O primeiro é o foro especial por prerrogativa de função. Este mecanismo, concebido como uma garantia funcional para salvaguardar a independência de determinados cargos públicos, estabelece que os titulares de certas funções sejam julgados por um tribunal hierarquicamente superior. No caso concreto, a presença de arguidos que, à data dos factos, detinham a qualidade de Juízes Desembargadores no Tribunal da Relação de Lisboa, ativa a competência específica do STJ, conforme previsto no artigo 12.º, n.º 4, alínea a), do Código de Processo Penal. Esta norma determina que compete às secções criminais do STJ julgar os processos em que estejam em causa alegados crimes cometidos por juízes dos Tribunais da Relação. O segundo instituto é o da conexão processual. Este princípio visa garantir a unidade e a coerência do julgamento, evitando o risco de decisões contraditórias que poderiam emergir de processos separados que analisassem os mesmos factos.

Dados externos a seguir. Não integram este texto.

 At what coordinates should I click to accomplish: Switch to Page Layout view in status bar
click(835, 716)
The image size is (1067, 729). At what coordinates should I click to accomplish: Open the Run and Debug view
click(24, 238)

Quando existe uma ligação relevante entre vários crimes ou arguidos, a lei determina que a competência para julgar a totalidade do processo cabe ao tribunal de maior graduação hierárquica. No processo “Operação Lex”, o STJ, após recurso do Ministério Público e de vários arguidos, reverteu uma decisão inicial de separação e avocou a totalidade do processo, determinando que todos os arguidos e crimes conexos fossem julgados conjuntamente nesta instância superior, tendo em vista assegurar uma apreciação global e coerente da prova. Esta configuração processual, embora legalmente fundamentada, poderá ter como consequência a eventual limitação do direito ao recurso sobre a matéria de facto. Adicionalmente, a experiência processual (digamos assim) pode ser vista de modo positivo para o sistema judiciário. Ao serem chamados a julgar em primeira instância, os Juízes Conselheiros do STJ, estes Magistrados da mais alta craveira e experiência retomam o contacto direto com os desafios inerentes à produção e valoração da prova, uma realidade processual distante da sua atual função de reapreciação de questões de direito. Esta incursão nas dificuldades do julgamento de facto, similar à experiência do início das suas carreiras, poderá enriquecer a sua perspetiva enquanto julgadores de recurso, promovendo uma maior sensibilidade para com o trabalho realizado nas instâncias inferiores.

Em suma, o julgamento da “Operação Lex” no STJ sendo uma exceção, é o resultado da aplicação rigorosa de normas processuais que, pela conjugação do foro especial aplicável a Magistrados e da força unificadora da conexão, deslocaram a competência para a mais alta instância judiciária do país.